A 19-year-old male presented with the chief complaint of progressive back pain and bilateral buttocks pain. Computed tomography revealed a spinal canal widening and remodeling at the level of T11-L1 (Fig. 1A). Magnetic resonance imaging (MRI) revealed an extradural cystic lesion in the dorsal aspect of the thecal sac at the level of T11-L1. The cystic lesion had several septations and the cystic fluid showed a signal intensity similar to that of cerebrospinal fluid. (Fig. 1 B–D).
The patient underwent osteoplastic laminotomy at the levels of T12 and L1. The cystic wall was thin and transparent in the microscopic view (Fig. 1E). Dissection of a multilayered transparent membrane and partial removal of the ventral cystic wall revealed a communicating defect at the dural sleeve near the right T12 rootlet.
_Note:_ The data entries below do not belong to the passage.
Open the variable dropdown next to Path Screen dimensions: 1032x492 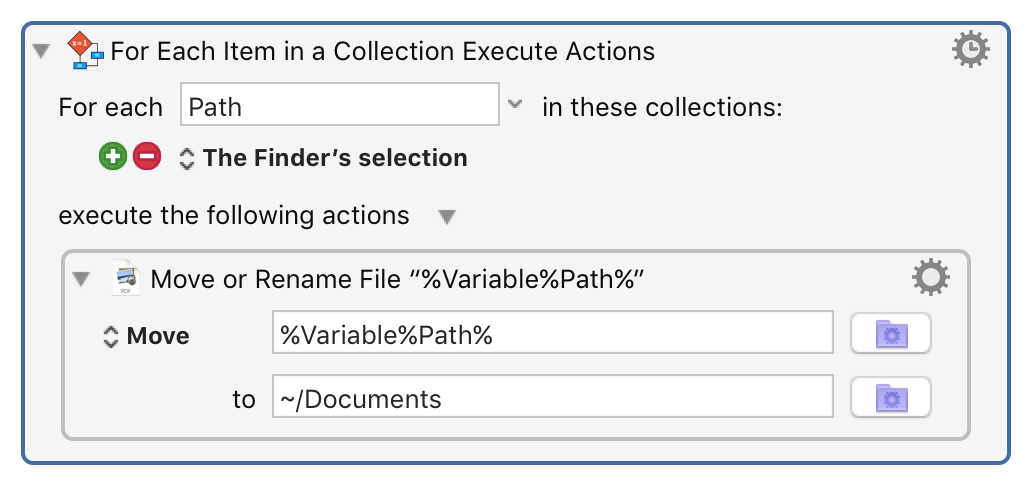(515, 105)

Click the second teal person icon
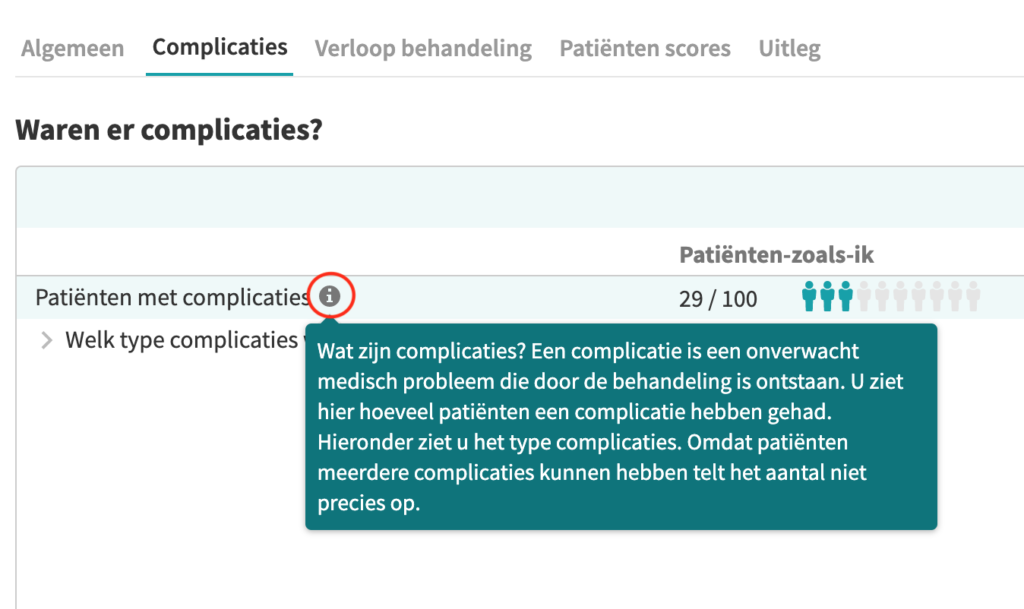click(x=827, y=296)
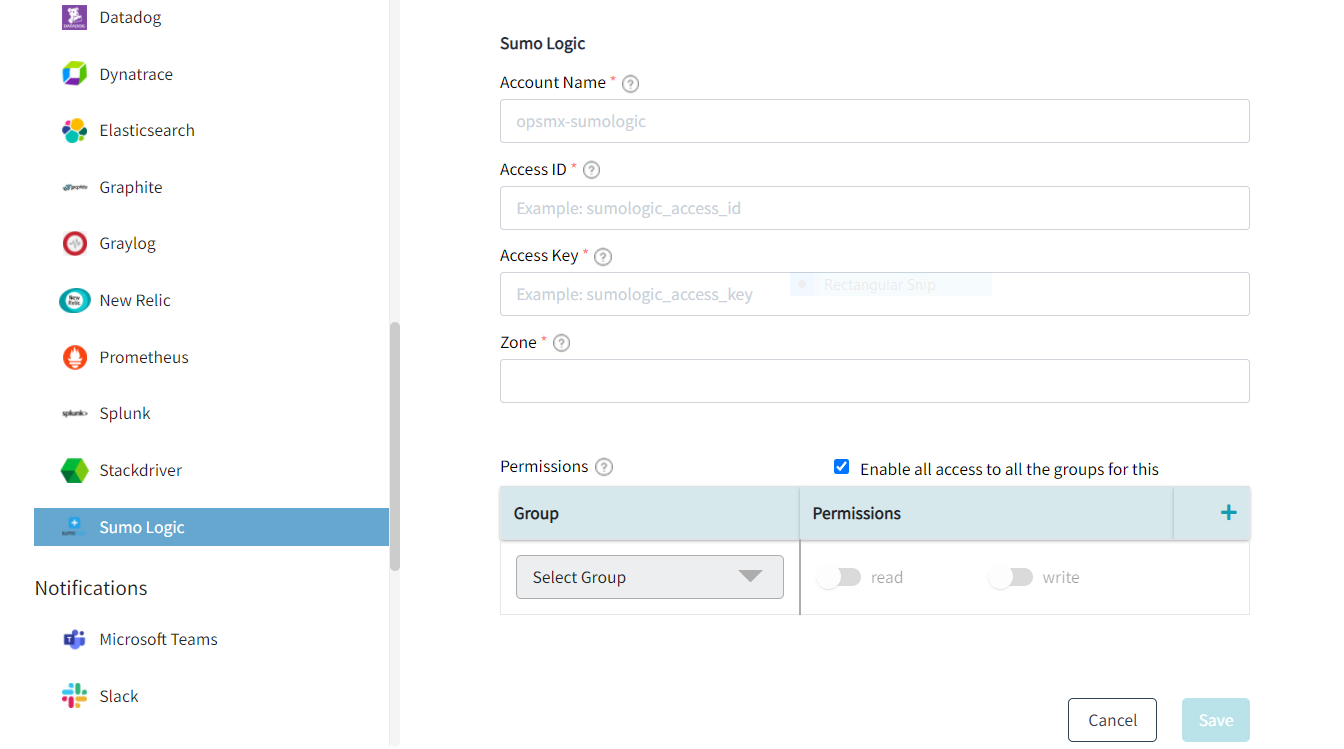Open the Microsoft Teams notification icon
This screenshot has height=749, width=1344.
pyautogui.click(x=73, y=639)
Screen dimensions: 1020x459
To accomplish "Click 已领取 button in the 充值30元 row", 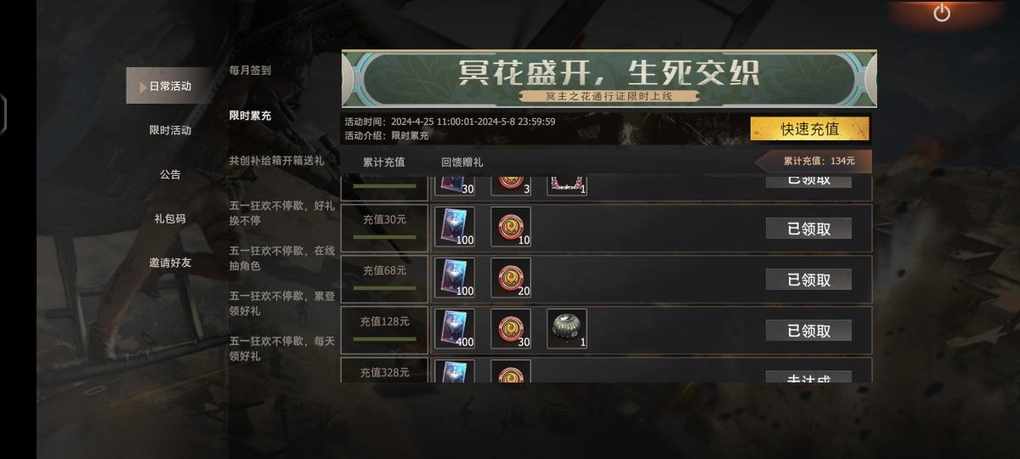I will pos(809,228).
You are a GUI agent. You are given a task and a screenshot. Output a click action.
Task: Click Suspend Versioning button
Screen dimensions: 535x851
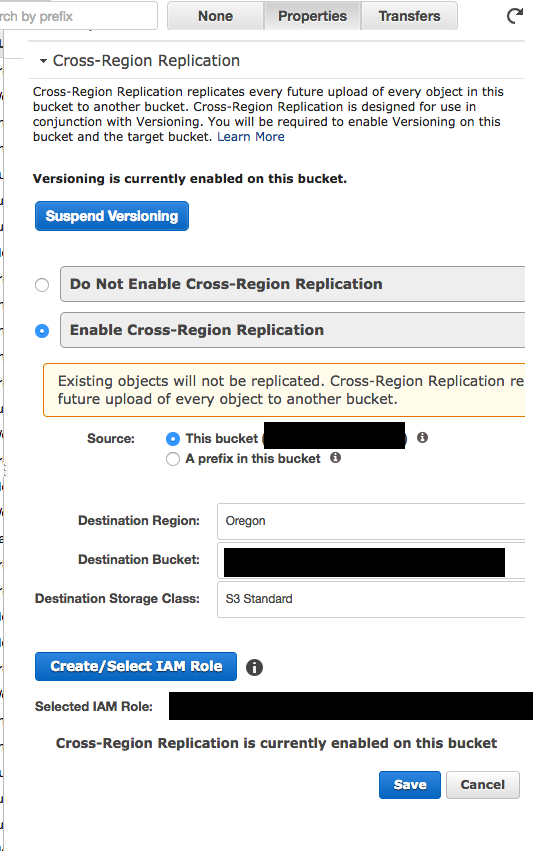pos(112,216)
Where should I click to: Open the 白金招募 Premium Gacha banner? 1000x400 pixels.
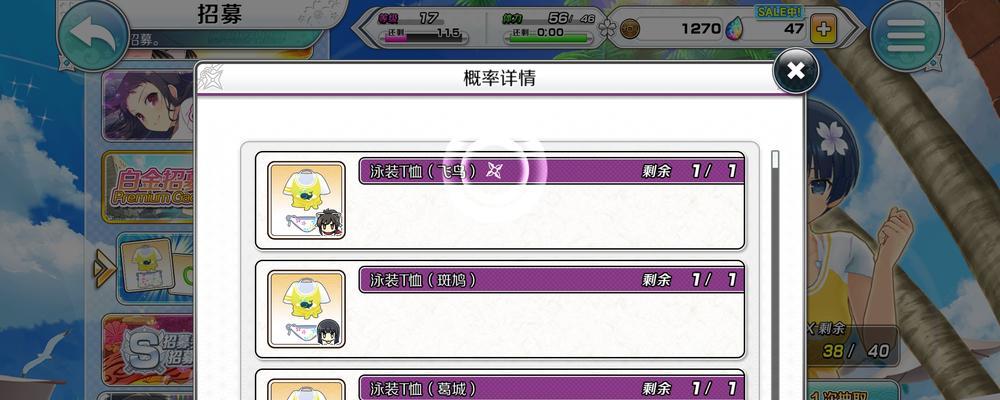coord(149,187)
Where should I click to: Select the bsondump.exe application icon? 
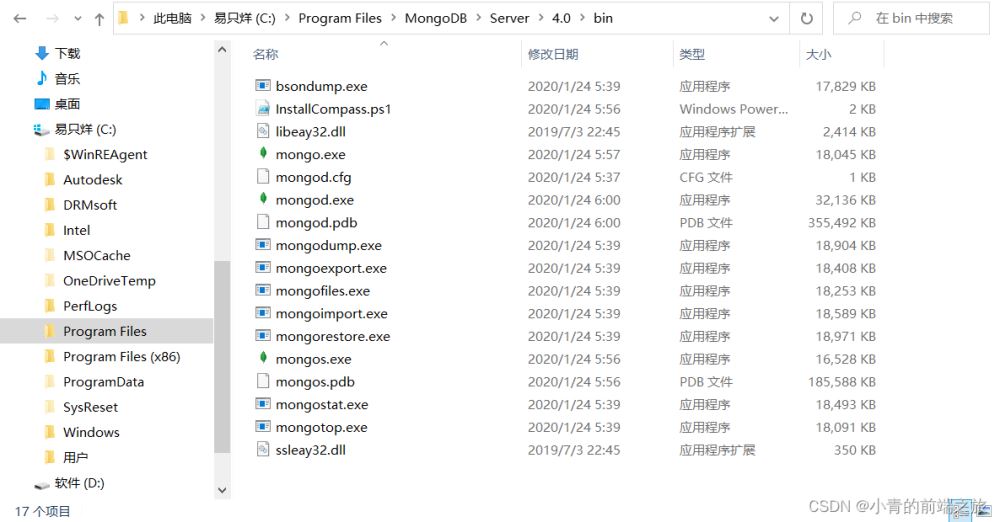pos(263,86)
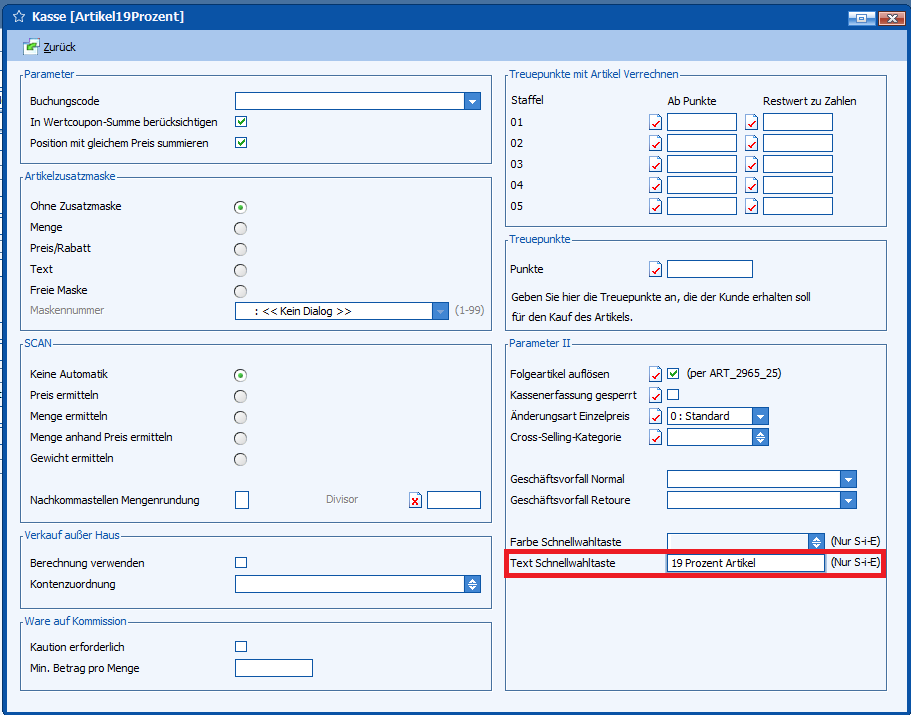Image resolution: width=911 pixels, height=715 pixels.
Task: Open the Buchungscode dropdown
Action: pyautogui.click(x=472, y=101)
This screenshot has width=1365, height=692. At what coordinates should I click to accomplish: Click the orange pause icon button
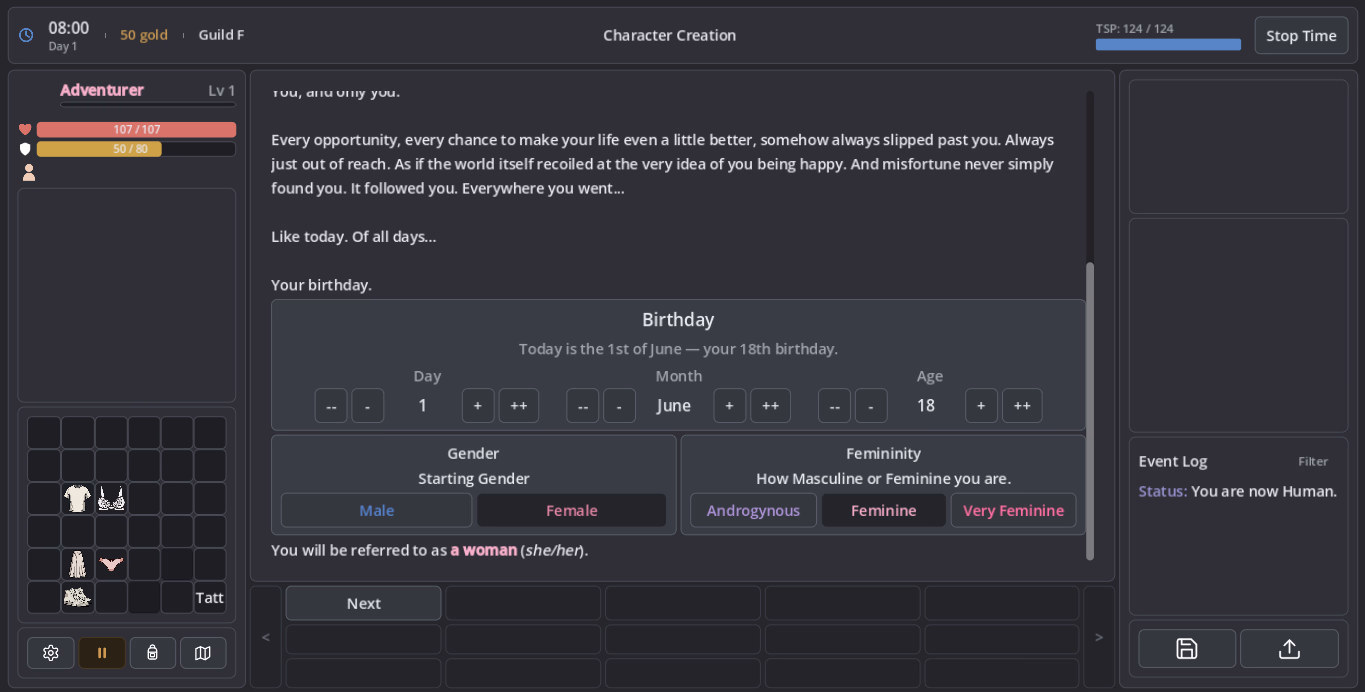point(102,653)
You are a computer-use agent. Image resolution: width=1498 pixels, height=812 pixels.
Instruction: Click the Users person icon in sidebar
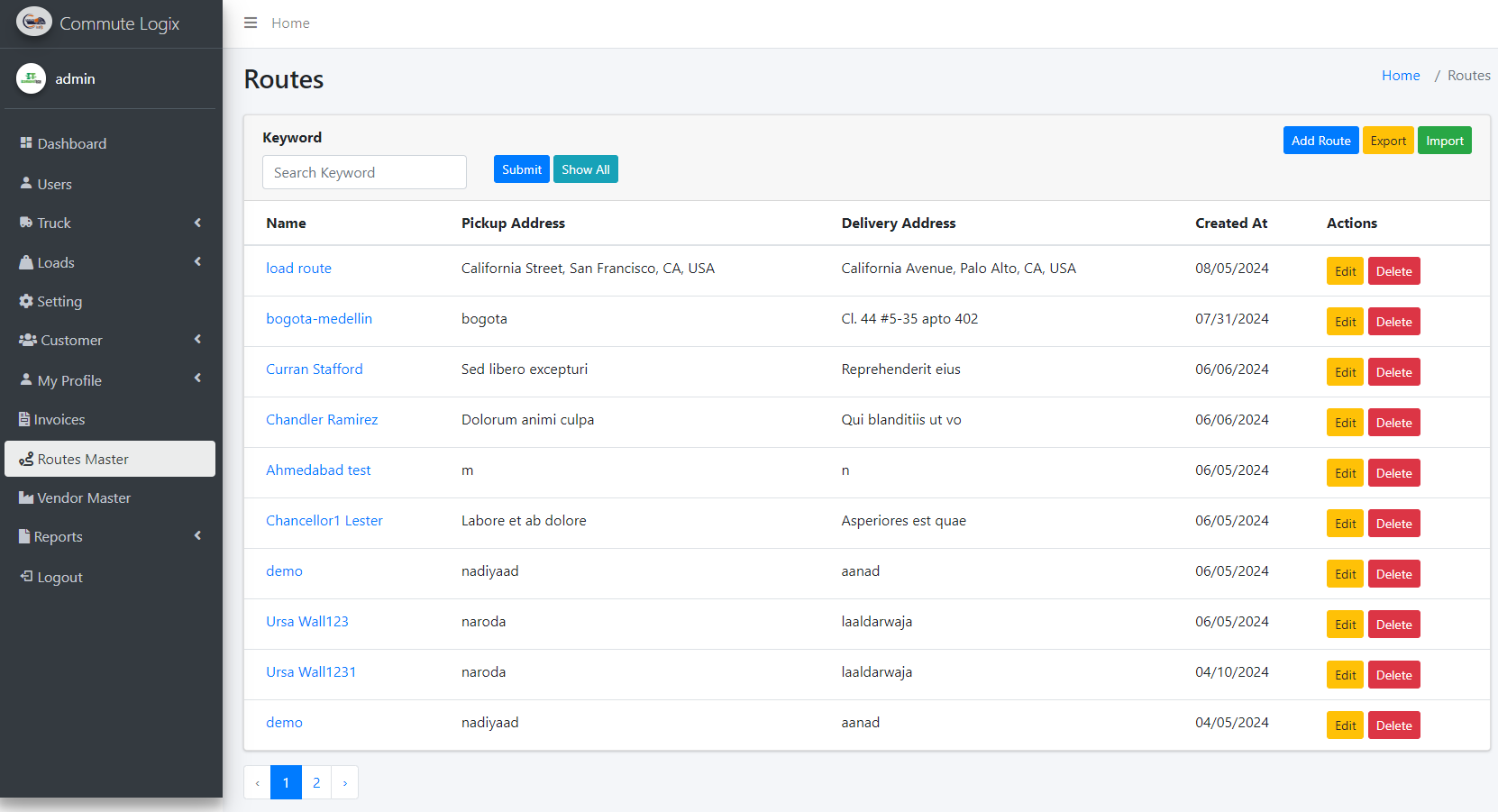pos(26,183)
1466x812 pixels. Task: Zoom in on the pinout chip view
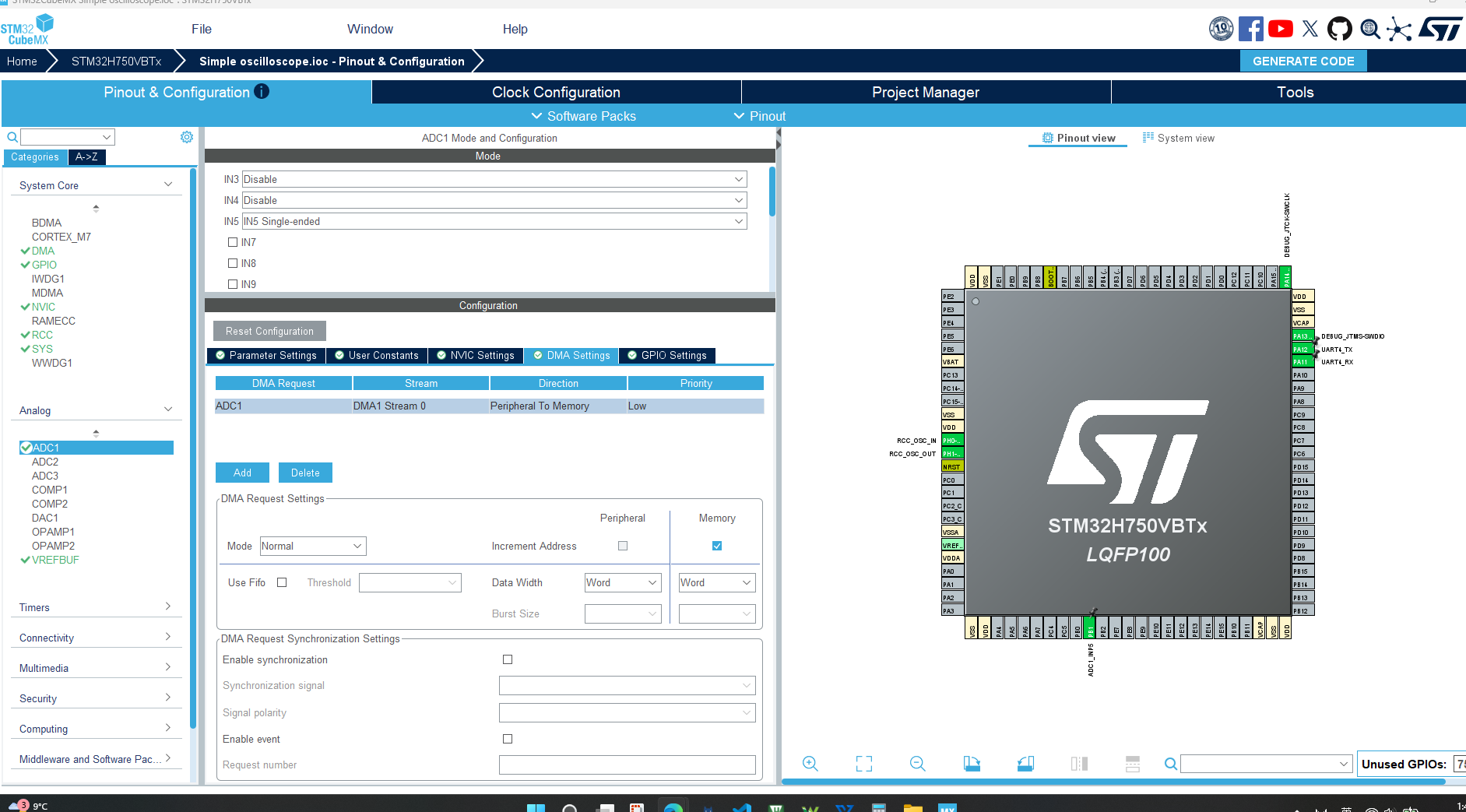pyautogui.click(x=810, y=764)
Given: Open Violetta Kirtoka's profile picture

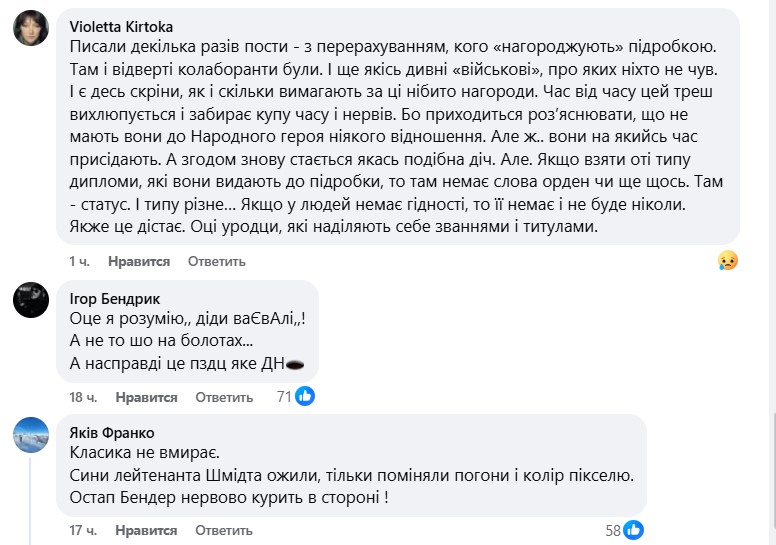Looking at the screenshot, I should [31, 29].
Herniated rootlets were identified within the dural defect and the defect was closed with primary suturing without sacrifice or injury of the rootlets (Fig. 1F, G). Pathological examination demonstrated an arachnoid cyst mixed with a flattened epithelium. On the basis of these findings, the lesion was diagnosed as an extradural meningeal cyst. The six month follow-up plain radiography and MRI showed no recurrence and the patient was satisfied with the outcome and had no neurological complications. (Fig. 1H, I).
Spinal extradural meningeal cysts are rare. In the past, the entire cyst was removed for treatment, as the etiology was unclear.1 The cause of a meningeal cyst is now thought to be fluid accumulation due to a dural defect after trauma.2 The treatment goal has also changed to primary closure of the dural defect through hemilaminectomy or laminotomy, removing only part of the ventral cystic wall.23 With this approach, the cyst can be treated less invasively, and an excellent treatment outcome can be expected. Therefore, we suggest that disruption of the communicating tract through primary closure of the dural defect is the key to management of an extradural meningeal cyst.